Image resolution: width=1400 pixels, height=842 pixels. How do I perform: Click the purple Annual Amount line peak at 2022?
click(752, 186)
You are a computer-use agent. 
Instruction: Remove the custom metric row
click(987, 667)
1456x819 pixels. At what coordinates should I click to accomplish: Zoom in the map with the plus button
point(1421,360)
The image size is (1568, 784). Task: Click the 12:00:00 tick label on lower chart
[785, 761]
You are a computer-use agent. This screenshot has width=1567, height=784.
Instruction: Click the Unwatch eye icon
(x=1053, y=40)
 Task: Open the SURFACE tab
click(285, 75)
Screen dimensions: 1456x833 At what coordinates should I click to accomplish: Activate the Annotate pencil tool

===============

Work instructions: Respond with an exact reproduction of the lines running from the one that contains "The image size" through the end of the material.

Response:
The image size is (1568, 784). Task: Click the 12:00:00 tick label on lower chart
[785, 761]
You are a computer-use agent. This screenshot has width=1567, height=784.
Instruction: Click the Unwatch eye icon
(x=1053, y=40)
 Task: Open the SURFACE tab
click(285, 75)
Screen dimensions: 1456x833 At what coordinates should I click to accomplish: Activate the Annotate pencil tool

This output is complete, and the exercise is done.